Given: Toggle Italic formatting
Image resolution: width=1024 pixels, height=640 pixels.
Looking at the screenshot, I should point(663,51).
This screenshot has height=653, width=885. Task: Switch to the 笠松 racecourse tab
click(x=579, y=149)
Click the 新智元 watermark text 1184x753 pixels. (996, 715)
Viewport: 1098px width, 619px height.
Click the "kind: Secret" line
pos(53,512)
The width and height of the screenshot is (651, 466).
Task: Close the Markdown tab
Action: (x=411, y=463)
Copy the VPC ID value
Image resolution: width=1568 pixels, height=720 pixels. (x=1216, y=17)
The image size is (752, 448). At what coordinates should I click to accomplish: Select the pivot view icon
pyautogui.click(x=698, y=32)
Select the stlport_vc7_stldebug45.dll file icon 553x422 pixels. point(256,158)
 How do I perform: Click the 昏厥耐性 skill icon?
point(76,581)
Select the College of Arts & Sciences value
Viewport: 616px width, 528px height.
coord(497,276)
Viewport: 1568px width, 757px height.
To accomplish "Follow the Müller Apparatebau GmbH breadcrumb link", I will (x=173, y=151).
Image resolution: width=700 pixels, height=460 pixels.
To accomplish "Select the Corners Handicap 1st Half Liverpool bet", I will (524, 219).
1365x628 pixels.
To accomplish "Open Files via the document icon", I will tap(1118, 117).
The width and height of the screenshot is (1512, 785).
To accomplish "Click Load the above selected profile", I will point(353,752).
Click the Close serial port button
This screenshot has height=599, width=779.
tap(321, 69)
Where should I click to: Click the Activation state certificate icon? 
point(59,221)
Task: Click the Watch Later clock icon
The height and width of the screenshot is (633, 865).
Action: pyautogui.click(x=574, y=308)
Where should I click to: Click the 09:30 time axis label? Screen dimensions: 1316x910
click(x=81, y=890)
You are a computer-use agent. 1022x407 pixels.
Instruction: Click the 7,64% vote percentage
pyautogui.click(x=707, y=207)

| WORK REQUIRED |
Look through the material above for the string "will" and copy each line that has it.

| ANSWER |
To accomplish "Follow the Müller Apparatebau GmbH breadcrumb link", I will (x=173, y=151).
To accomplish "Select the Corners Handicap 1st Half Liverpool bet", I will (524, 219).
To accomplish "Open Files via the document icon", I will tap(1118, 117).
To accomplish "Click Load the above selected profile", I will point(353,752).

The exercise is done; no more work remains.